## [EXTRACTED DATA]
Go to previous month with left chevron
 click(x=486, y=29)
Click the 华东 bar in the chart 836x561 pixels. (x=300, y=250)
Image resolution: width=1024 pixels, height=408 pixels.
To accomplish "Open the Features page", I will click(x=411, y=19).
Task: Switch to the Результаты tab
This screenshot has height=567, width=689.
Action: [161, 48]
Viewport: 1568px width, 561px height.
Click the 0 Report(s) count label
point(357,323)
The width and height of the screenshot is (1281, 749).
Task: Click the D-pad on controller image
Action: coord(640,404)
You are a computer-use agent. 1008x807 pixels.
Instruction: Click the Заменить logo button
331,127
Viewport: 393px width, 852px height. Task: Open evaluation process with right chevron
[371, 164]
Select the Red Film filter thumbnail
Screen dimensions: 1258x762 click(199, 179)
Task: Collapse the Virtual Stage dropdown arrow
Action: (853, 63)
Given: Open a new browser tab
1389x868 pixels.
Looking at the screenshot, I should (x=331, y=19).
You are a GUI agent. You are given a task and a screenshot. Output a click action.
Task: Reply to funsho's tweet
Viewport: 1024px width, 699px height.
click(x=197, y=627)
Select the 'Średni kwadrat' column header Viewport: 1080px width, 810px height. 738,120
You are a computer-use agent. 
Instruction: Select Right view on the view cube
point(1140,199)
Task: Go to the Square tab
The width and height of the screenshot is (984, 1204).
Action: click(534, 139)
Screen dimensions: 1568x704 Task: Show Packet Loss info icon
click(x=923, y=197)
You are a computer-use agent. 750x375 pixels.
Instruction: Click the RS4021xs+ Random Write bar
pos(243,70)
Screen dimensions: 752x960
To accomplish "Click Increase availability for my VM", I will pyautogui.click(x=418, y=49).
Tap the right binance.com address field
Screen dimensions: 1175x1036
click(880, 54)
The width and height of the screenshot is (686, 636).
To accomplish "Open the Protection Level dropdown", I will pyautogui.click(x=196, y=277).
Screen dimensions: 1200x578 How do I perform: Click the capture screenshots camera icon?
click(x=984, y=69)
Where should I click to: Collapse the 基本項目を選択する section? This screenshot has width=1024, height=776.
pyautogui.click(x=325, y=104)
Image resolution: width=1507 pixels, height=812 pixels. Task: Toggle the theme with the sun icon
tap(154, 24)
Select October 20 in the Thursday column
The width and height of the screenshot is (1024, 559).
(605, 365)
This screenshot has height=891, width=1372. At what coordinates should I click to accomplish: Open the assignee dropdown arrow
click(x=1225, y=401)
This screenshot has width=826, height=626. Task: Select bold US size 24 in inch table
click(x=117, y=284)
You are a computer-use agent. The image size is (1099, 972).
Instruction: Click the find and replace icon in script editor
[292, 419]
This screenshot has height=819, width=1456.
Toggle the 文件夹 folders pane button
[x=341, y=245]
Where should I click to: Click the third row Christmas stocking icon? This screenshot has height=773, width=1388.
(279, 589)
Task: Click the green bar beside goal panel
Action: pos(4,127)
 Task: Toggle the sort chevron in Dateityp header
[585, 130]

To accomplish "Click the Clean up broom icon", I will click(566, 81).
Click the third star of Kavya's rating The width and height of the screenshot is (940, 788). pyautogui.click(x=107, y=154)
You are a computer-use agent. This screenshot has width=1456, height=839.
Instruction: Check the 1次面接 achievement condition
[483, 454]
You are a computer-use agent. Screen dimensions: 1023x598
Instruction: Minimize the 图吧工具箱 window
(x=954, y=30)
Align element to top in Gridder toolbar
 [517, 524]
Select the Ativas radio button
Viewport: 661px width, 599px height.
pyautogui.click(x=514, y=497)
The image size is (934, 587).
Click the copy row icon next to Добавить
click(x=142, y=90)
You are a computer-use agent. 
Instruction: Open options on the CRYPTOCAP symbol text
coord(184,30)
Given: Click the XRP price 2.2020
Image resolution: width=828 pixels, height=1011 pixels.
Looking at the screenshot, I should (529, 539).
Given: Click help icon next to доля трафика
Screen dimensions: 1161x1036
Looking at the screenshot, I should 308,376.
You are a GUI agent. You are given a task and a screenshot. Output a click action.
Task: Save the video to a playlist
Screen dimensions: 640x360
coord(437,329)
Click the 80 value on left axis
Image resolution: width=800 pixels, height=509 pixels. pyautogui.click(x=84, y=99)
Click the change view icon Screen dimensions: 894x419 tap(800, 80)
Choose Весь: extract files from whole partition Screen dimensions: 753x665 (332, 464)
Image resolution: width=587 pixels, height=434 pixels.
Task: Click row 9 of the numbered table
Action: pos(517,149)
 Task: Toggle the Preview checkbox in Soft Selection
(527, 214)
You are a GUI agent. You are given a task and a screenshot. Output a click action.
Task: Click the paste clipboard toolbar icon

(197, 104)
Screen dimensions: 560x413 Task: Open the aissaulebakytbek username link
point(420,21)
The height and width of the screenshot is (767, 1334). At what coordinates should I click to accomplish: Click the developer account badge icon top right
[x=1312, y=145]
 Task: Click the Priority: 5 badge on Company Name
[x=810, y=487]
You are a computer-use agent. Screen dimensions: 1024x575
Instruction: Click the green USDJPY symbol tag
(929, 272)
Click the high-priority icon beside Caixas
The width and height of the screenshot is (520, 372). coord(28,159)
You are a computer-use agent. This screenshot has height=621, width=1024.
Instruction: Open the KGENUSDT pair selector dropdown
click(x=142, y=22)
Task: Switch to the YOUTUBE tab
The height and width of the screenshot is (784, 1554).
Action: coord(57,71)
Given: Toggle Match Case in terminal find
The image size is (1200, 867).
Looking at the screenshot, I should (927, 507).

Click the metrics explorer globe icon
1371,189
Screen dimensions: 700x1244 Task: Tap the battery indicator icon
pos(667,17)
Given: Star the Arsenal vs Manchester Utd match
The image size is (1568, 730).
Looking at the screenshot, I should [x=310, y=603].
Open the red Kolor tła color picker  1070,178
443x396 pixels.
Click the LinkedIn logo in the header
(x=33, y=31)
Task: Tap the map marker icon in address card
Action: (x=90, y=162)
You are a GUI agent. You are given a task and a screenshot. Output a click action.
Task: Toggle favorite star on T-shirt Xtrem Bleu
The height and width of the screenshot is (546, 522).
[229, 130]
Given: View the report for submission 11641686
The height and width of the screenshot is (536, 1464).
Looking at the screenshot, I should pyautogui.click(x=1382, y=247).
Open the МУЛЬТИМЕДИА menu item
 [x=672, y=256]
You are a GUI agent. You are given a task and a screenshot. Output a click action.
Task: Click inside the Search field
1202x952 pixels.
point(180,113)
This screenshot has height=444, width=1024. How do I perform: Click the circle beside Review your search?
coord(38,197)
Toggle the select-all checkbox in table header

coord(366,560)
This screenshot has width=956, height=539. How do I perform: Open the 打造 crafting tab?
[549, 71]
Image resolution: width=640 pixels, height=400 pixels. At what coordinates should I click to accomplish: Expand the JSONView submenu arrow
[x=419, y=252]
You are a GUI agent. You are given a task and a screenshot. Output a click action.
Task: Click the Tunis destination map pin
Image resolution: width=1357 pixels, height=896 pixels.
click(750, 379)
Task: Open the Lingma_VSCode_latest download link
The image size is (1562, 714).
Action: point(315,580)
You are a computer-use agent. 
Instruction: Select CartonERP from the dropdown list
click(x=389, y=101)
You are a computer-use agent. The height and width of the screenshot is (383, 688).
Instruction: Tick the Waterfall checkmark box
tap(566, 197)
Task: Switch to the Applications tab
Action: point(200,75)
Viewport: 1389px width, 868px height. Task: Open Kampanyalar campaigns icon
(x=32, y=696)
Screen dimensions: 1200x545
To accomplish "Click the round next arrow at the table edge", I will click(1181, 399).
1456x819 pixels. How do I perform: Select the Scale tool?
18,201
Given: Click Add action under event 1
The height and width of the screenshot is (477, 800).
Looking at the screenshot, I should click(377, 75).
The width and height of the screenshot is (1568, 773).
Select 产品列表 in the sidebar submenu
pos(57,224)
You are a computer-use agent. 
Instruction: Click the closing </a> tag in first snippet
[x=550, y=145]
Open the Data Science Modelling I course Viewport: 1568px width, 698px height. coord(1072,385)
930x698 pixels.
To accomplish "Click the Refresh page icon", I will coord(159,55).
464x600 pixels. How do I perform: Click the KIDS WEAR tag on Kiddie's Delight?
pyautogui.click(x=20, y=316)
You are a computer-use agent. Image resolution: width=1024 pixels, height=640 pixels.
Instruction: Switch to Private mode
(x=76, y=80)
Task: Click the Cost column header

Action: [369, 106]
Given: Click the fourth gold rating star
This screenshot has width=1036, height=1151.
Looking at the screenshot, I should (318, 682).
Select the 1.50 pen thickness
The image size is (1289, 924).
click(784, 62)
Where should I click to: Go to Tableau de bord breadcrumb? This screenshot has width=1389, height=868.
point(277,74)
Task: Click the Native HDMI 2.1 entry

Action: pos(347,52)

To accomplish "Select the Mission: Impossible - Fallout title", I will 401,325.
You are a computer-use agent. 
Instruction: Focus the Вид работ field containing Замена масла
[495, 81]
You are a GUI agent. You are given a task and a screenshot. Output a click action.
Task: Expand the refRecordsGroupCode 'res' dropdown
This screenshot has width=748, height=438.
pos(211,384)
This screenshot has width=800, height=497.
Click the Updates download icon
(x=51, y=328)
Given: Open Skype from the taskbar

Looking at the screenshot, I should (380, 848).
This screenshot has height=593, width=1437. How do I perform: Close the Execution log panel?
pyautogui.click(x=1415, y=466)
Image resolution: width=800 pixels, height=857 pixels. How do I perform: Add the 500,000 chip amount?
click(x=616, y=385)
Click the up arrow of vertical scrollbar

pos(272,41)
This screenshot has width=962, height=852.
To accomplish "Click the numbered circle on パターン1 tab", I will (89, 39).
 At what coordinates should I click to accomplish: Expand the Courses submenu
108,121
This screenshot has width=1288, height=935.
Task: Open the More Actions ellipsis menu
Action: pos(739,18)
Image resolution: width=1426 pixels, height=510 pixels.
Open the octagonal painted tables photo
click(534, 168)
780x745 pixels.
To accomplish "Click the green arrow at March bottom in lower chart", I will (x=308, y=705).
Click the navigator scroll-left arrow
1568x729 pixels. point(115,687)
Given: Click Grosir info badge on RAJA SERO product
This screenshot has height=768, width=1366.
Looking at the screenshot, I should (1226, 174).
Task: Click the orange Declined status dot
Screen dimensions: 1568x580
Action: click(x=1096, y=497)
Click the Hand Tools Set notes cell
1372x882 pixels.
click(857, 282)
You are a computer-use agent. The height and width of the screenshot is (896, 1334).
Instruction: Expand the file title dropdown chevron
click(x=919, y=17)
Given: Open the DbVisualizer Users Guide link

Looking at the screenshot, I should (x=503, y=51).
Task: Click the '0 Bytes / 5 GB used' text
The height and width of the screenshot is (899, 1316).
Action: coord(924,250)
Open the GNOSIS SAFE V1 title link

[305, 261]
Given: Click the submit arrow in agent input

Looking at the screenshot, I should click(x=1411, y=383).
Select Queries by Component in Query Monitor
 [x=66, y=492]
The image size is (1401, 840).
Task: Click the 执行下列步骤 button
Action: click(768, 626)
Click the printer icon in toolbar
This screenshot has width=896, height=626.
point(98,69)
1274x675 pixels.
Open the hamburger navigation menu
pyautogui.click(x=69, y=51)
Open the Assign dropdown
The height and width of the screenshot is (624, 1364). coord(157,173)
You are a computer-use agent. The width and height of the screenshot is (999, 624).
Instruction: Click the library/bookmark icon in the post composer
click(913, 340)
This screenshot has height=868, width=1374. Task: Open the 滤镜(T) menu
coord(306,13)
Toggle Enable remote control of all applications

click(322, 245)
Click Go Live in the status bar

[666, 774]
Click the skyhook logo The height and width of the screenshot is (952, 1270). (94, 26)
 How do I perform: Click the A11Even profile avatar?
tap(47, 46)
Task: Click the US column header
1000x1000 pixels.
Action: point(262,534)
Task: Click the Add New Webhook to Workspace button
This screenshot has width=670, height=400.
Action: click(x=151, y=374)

## [WHAT YOU ARE ASKED TO DO]
Copy everything in the listing from the line containing "930x698 pixels." down to the line containing "Action: pos(347,52)", including both of those lines.

## [EXERCISE OUTPUT]
930x698 pixels.
To accomplish "Click the Refresh page icon", I will coord(159,55).
464x600 pixels. How do I perform: Click the KIDS WEAR tag on Kiddie's Delight?
pyautogui.click(x=20, y=316)
You are a computer-use agent. Image resolution: width=1024 pixels, height=640 pixels.
Instruction: Switch to Private mode
(x=76, y=80)
Task: Click the Cost column header

Action: [369, 106]
Given: Click the fourth gold rating star
This screenshot has width=1036, height=1151.
Looking at the screenshot, I should (318, 682).
Select the 1.50 pen thickness
The image size is (1289, 924).
click(784, 62)
Where should I click to: Go to Tableau de bord breadcrumb? This screenshot has width=1389, height=868.
point(277,74)
Task: Click the Native HDMI 2.1 entry

Action: pos(347,52)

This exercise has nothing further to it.